◆ WHAT IS EXPECTED: Working through the data below, reproduce word for word the line with "The width and" and every line after it, both ends included, and omit the pictures.

◆ RECORDED DATA:
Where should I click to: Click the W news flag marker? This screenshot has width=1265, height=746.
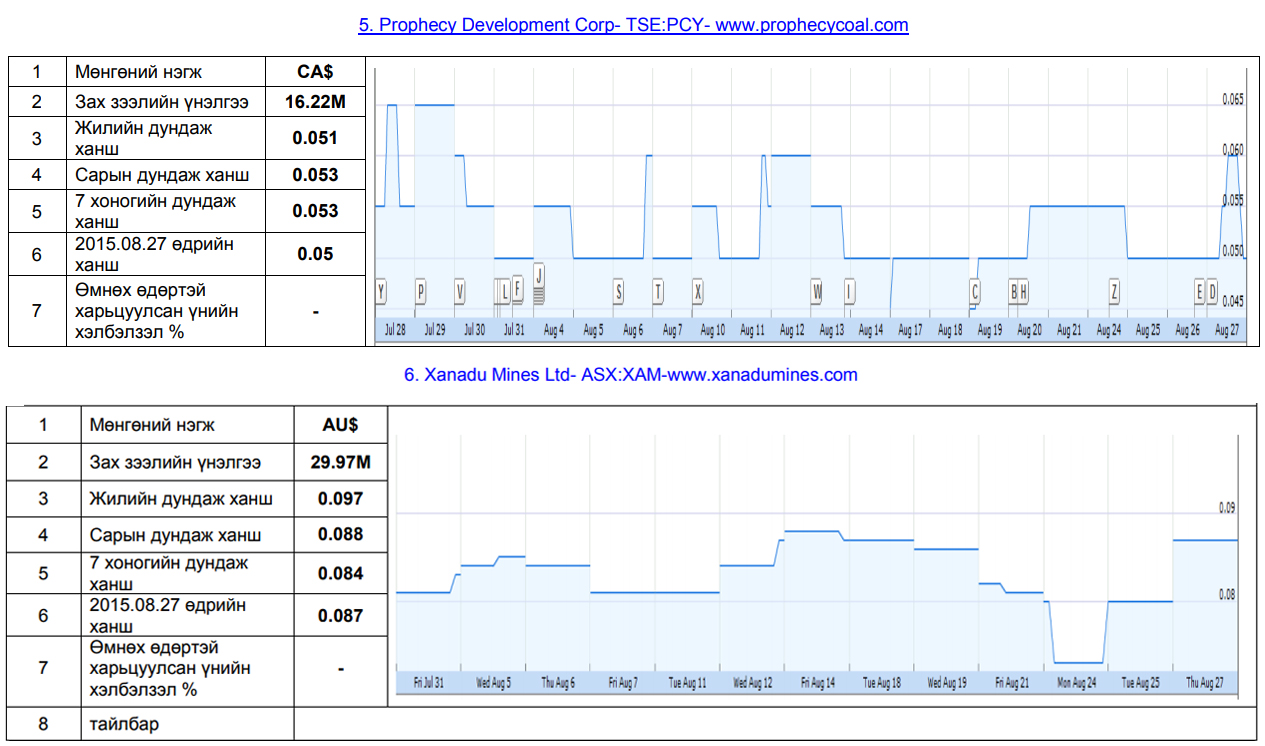coord(817,291)
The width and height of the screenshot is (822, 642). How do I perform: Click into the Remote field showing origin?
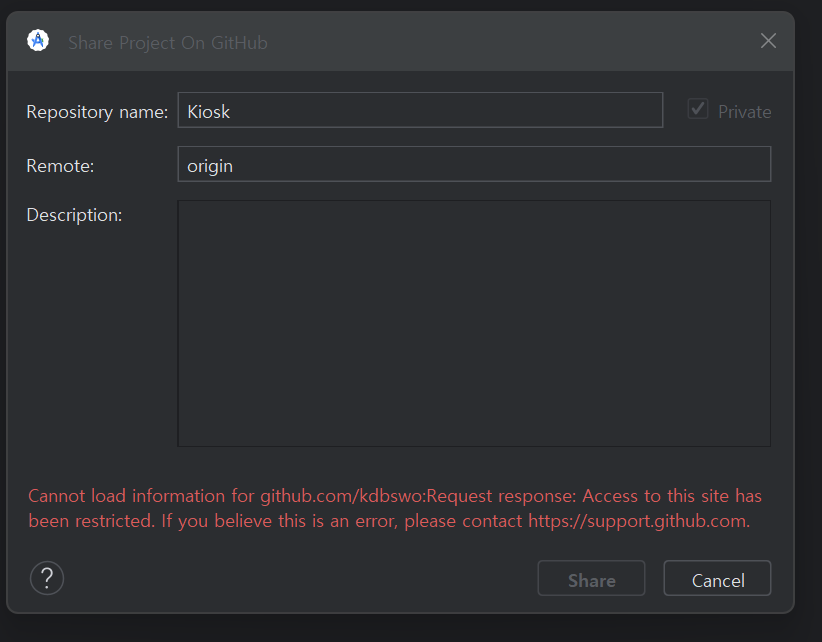pyautogui.click(x=474, y=165)
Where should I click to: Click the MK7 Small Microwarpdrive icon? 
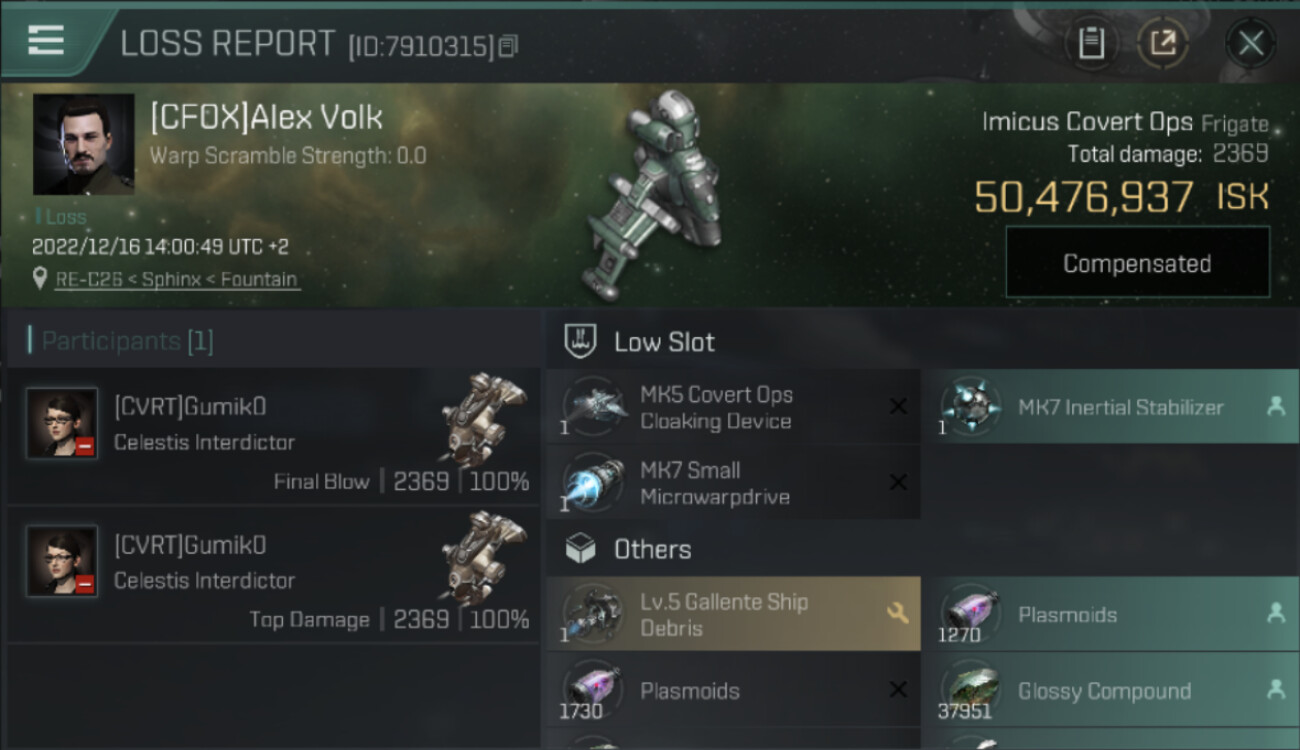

◆ RESPONSE BELOW:
The width and height of the screenshot is (822, 642). How do I perform: Click into the Remote field showing origin?
pyautogui.click(x=474, y=165)
Where should I click to: Click the MK7 Small Microwarpdrive icon? 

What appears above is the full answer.